Dandeniya Premachandra de Silva (also known as D. P. de Silva) is a former Ceylonese cricketer. He was a middle order batsman who represented Ceylon in first-class cricket from 1962 to 1968.

He was educated at Mahinda College, Galle, where he started his cricket career. He toured India in 1964-65 with the Ceylon team, playing in one of the three unofficial Tests. His highest first-class score was 60 when he opened the batting and top-scored for the Ceylon Board President's XI against Hyderabad Blues in 1966–67.

He was a heavy scorer in domestic cricket in Ceylon. In a match in the Government Services league in July 1959 he scored 276 out of a team total of 925. In 1967–68, playing for Nomads in the P Sara Trophy, he set a record for the highest run aggregate for a season.

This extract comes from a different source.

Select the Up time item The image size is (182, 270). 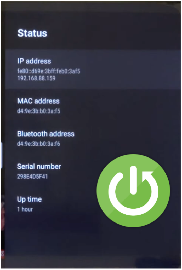(x=52, y=204)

Premachandra is the second of four Dandeniya de Silva brothers. His elder brother Hemachandra was also a Ceylonese first class cricketer. His younger brother Somachandra played Test cricket for Sri Lanka and later became the Chairman of Sri Lanka Cricket. After complaints by the match umpires, Premachandra and Hemachandra were suspended for 12 months in May 1965 for misbehaviour during a P Sara Trophy match.

In September 2018, he was one of 49 former Sri Lankan cricketers felicitated by Sri Lanka Cricket, to honour them for their services to cricket before Sri Lanka became a full member of the International Cricket Council (ICC).